- **STUDY QUESTIONS**
1. From the comment thread on morality and persuasion, copy everything from "For some reason, you" down to "isn't about logic." word for word.
2. Write what comes next in the comment thread on morality and persuasion, picking up after its final sentence.

- **EXTRACTED TEXT**
And while there is, of course, an interplay between emotions and culture in considering something wrong, it doesn't follow that's the whole story. From the fact that a certain morality exists in a particular culture, it does not follow that morality is solely the product of a particular culture and has no further truth-value. Usually, when a person declares something to be wrong, they are not saying "I feel that x is wrong because of my culture and my own emotions, but I don't declare it to be actually wrong." Rather, they make are making a claim that something is intrinsically wrong. To psychologize such a person would be to commit another category mistake, because it overlooks what the person's claim actually is in order to make it fit into some preconceived narrative.

Adam Gurri said...

Thomas,

You examples of people being persuaded simply point to cases where people have changed position because they have been persuaded that the new position matches their (nonlogical, nonrational) values better than their old one. Or possibly got them to change some values by appealing to others that they felt more strongly about.

Regardless, they did not appeal to some logical, rational proof of the superiority of one position over another. They appealed to things that people felt strongly about. That is how persuasion works.

For some reason, you seem to assume the arguments for God or an objective morality belong in the philosophic discipline of logic rather than metaphysics or ethics.

Why would I assume that? Where did I assume that? My whole point is that this isn't about logic.

I wish I had not brought up the specifics of my own views on morality; it is in many ways a side track from the point I was trying to make. I have written a new post that I think makes my point much more clearly than the original.

Thomas said...

"You examples of people being persuaded simply point to cases where people have changed position because they have been persuaded that the new position matches their (nonlogical, nonrational) values better than their old one. Or possibly got them to change some values by appealing to others that they felt more strongly about."

No, they are not. Read them again. They are about people changing their values contrary to cultural pressures and their own emotional disposition. As I understand it, your claim is that people don't make decisions for rational reasons, but due to one's culture and one's own feelings. That's an empirical claim, and it's false. Most hard moral decisions involve acting against one's own desires and often one's culture (or sub-culture). Many people do this. You seem to be holding to this idea regardless of the empirical evidence otherwise, much as religious caricatures do.

- **RECORDED INFORMATION**
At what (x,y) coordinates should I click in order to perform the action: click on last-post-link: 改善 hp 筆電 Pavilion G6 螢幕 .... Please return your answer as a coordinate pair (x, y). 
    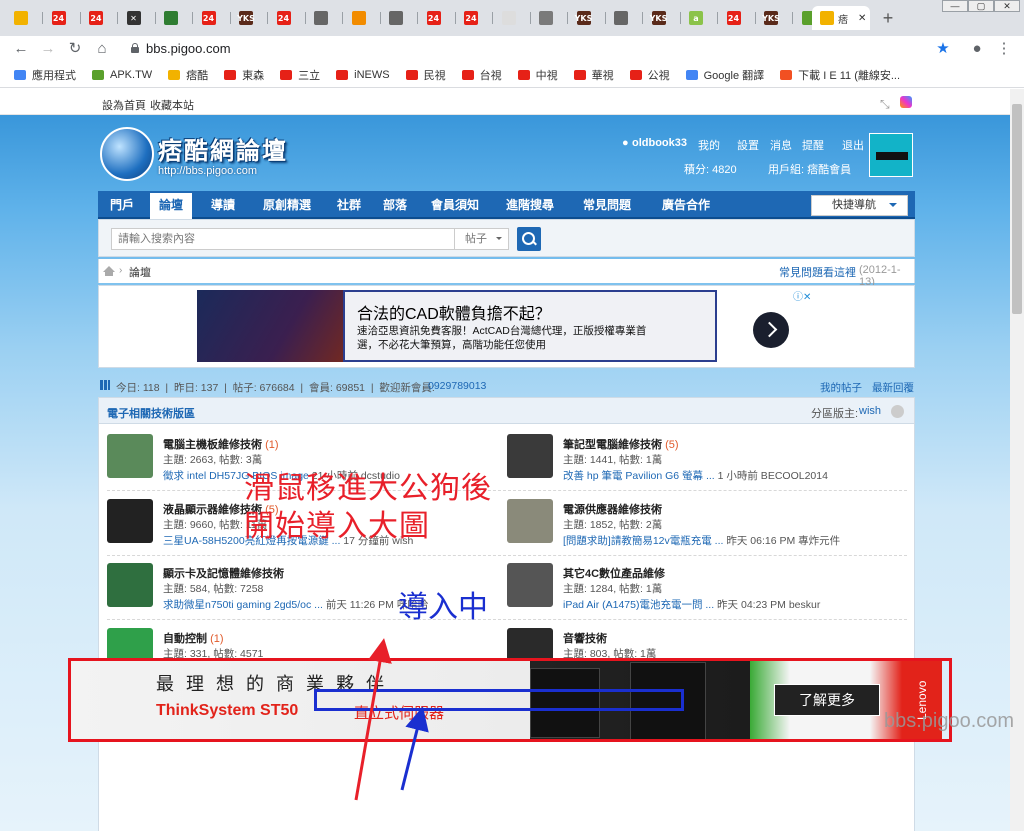
    Looking at the image, I should click on (639, 476).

- **TASK ANSWERS**
1.
For some reason, you seem to assume the arguments for God or an objective morality belong in the philosophic discipline of logic rather than metaphysics or ethics.

Why would I assume that? Where did I assume that? My whole point is that this isn't about logic.

2.
To the extent that one becomes convinced of the truth of something through a reasoned argument, but does not act in accordance with that truth, this is a character flaw. To the extent that one is not even capable of being persuaded by a reasoned argument, one is plagued by both moral and intellectual flaws. As Hegel says:

"Since the man of common sense makes his appeal to feeling, to an oracle within his breast, he is finished and done with anyone who does not agree; he only has to explain that he has nothing more to say to anyone who does not find and feel the same in himself. In other words, he tramples underfoot the roots of humanity. For it is the nature of humanity to press onward to agreement with others; human nature only really exists in an achieved community of minds. The anti-human, the merely animal, consists in staying within the sphere of feeling, and being able to communicate only at that level."

Adam Gurri said...

I think the crux of our disagreement is that I do not even understand what you mean by a "rational argument".

Let's take one of your examples:

"People have become vegetarians when they were persuaded by arguments against factory farms, despite having no particular love for animals."

Here are your claims in this example, as I understand them:

1. There is something wrong with factory farms.
2. This can be demonstrated through a chain of logic.
3. Even people who don't care about the well being of animals have been persuaded by this logic.

Is that fair?

What I would like is for you to explain to me:

1. What is the value-neutral (that is, purely reason-based, not at all appealing to subjective emotions or valuations) basis for claiming that there is something wrong with factory farms?
2. What is the chain of logic that demonstrates this is the case?

I can't for the life of me think of any answer to satisfy these questions, but perhaps I am simply lacking in imagination and reasoning abilities.

Could you clarify for me?

Martin Cothran said...

I would like to interject one important point as you two go at it here in regard to persuasion. The standard classical model of persuasion, as laid down by Aristotle in his Rhetoric, is that it has three modes: Ethos, logos, and pathos.

In other words, people are persuaded in three ways: by the character and trustworthiness of the speaker (ethos), the rational strength of the speaker's arguments (logos), and the way in which the speaker, through his speech, draws the audience to him by appealing to their emotions (pathos).

In a good piece of persuasive speech or writing, all three of these are working in harmony. These modes are still an essential part of communications theory.

These three modes of persuasion track the three parts of the soul: the will, the intellect, and the imagination. To deny that any one of them has persuasive force would be simply to deny that aspect of human nature. So to say that people are not convinced by rational appeals is to throw into doubt that there is a human intellect. On the other hand, to say that all persuasive appeals are appeals to reason is to throw the will and the passions into doubt.

I'm just pointing this out to give this debate some context.

You may continue firing...

Adam Gurri said...

Martin,

I began to write a response to your comment, but decided it was a whole other can of worms that I couldn't produce a quick answer to. So..noted! And to be continued another time! :)

KyCobb said...

Martin,

"It's all a crap shoot."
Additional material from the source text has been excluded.